Tsipras and Greek Finance Minister Yanis Varoufakis have been resistant to the creditors' insistence on spending cuts, in particular any that would hurt already struggling pensioners, in a standoff that suggests they expect their Eurozone colleagues and creditors to make further concessions to protect the integrity of the common currency union. Analysts are divided on how widespread would be the economic fallout if Greece were to drop out of the Eurozone but many think the other Eurozone countries are loathe to gamble on an assumption that there would be little or no damage to their own well-being.
Leaders of the 28-nation European Union met in Brussels on Thursday for their semi-annual summit and issued a stern message to Greece and its European creditors to get a deal done this weekend.
"Leaders expect the Eurogroup to conclude this process at their meeting on Saturday,” European Commission President Donald Tusk said early Friday.

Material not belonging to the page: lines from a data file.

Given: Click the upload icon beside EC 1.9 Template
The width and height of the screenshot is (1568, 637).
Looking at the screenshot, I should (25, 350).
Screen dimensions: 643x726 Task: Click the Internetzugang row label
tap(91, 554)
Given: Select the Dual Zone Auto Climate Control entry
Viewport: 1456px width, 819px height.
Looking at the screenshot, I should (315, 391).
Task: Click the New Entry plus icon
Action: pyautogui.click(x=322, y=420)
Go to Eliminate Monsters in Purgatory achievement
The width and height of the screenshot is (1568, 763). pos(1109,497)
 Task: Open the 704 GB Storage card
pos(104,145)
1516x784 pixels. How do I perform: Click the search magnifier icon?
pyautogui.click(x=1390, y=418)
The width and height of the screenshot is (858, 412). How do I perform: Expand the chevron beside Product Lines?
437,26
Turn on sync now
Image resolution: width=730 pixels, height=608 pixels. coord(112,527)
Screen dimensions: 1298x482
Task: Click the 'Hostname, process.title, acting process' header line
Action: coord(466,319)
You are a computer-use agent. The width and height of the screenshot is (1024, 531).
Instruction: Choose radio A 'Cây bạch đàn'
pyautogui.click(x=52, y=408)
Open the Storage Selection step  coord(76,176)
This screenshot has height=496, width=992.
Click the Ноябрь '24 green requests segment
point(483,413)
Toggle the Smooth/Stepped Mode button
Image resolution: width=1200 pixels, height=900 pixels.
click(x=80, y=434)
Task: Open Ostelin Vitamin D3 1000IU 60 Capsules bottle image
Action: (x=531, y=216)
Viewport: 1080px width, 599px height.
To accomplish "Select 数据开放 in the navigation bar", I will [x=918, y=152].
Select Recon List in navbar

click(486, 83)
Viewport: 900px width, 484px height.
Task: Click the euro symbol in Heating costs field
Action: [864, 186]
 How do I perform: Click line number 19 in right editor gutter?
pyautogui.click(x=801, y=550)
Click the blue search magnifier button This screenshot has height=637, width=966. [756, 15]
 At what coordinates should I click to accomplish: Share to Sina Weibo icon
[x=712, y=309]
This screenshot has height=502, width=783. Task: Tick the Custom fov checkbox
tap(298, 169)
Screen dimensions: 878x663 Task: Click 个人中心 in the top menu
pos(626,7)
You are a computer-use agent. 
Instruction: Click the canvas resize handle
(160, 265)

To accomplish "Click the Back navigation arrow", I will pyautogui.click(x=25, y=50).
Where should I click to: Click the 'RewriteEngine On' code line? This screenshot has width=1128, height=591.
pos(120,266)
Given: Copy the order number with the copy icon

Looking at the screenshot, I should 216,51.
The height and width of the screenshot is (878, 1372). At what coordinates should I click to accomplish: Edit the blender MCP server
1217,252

Even if the Greek delegation manages to agree with the lenders on the reforms needed to get the last of the bailout funds released so Athens can make its IMF payment, the deal would still face hurdles in getting endorsement by the Syriza-dominated parliament. Many of the deputies elected for their promises to get austerity eased could face public backlash and ouster if they give their approval to the deeper and even more painful cuts demanded by the lenders.
A copy of the latest proposal submitted by Athens, obtained by Britain's Financial Times and posted on the newspaper's website, suggests that the Greeks have retreated from some earlier concessions to end special tax exemptions for Greek islands and raise taxes on processed foods.
Those backtracks, coupled with Athens' continued refusal to make spending cuts instead of tax hikes, could scuttle the weekend talks and the prospects for averting default -- unless other Eurozone countries want to keep Greece within the currency alliance more than the Greeks themselves want to stay in.